Insurance Partnership & Discount Program
Partner with homeowners or renters insurance carriers to offer policy discounts or premium credits for customers who install the sensor and maintain an active subscription. Co‑brand marketing, share anonymized risk-reduction metrics, and set up a referral/commission structure for new insured sign-ups.
Creative
Home Safety Gift Basket
Assemble a housewarming or new-home gift that centers on the sensor: include the Ting sensor and app setup card, a compact fire extinguisher, fresh smoke‑alarm batteries, a laminated 'electrical safety checklist' and a printed, user‑friendly quickstart guide. Present it in a decorative basket or wooden crate and offer optional setup assistance as a personal touch.
Energy Awareness Wall Art
Use non-sensitive, exported app data (daily alerts, outage times, or broad usage patterns) to design printed infographics or framed posters that visualize a home's power profile — e.g., 'peak hours' or 'near-miss alerts by month.' The visuals make attractive, conversation-starting wall art and remind occupants to practice safer electrical habits.

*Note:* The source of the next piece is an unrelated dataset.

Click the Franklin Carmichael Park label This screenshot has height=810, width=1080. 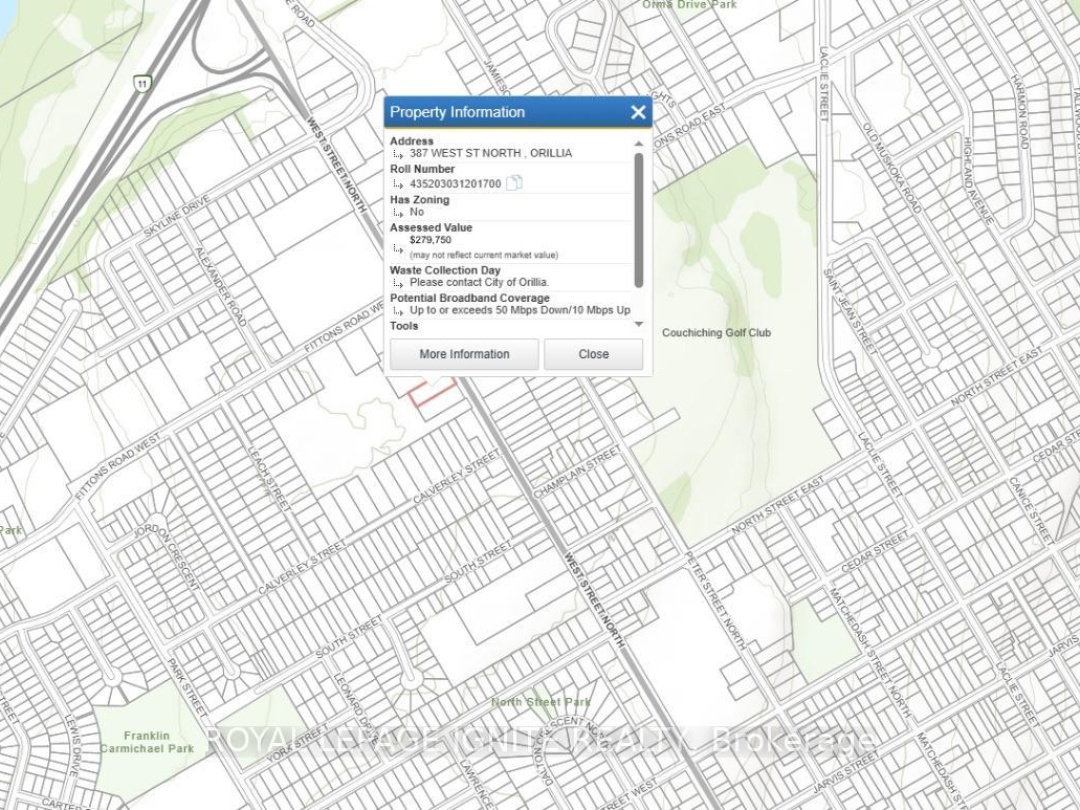146,742
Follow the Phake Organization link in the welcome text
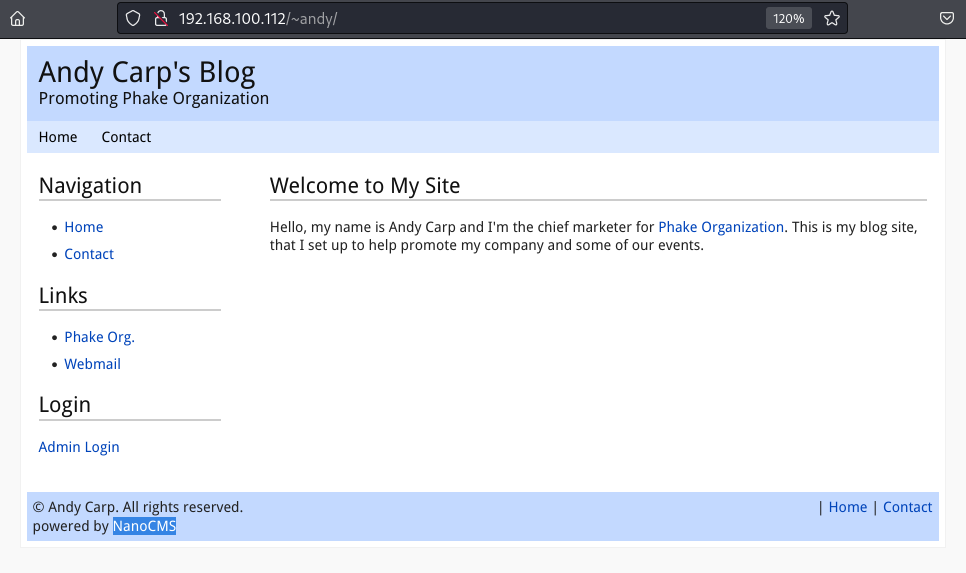966x573 pixels. pos(721,227)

Safety Education Kit for Kids
Create a hands-on, child-friendly kit that teaches electrical safety without touching live wiring: include a cardboard mock electrical panel, laminated alert cards (scenarios pulled from the app like 'sizzling outlet' or 'frequent outages'), stickers, a 'what to do' flipbook and a simple scavenger hunt that uses safe observation and family drills. Use the real device only as a demonstration for how alerts look on the phone, never for hands-on experiments.
Upcycled Display & Ambient Lamp
Repurpose the sensor's retail box, instruction cards, and non-electrical parts to craft a modern 'safety corner' display or ambient lamp using battery-powered LED strips. Mount the empty box as a minimalist shelf plaque and integrate status-color LEDs (battery-powered) to represent 'All Clear / Warning / Alert' — emphasize that the actual sensor remains unmodified and fully operational.
Community Safety Poster Series
Design a series of printable posters for apartment lobbies or community boards that use friendly icons and short tips derived from the sensor's common alerts (e.g., overloaded outlet, frequent breaker trips). Offer them as downloadable PDFs for neighbors or HOA newsletters to raise awareness and encourage adoption.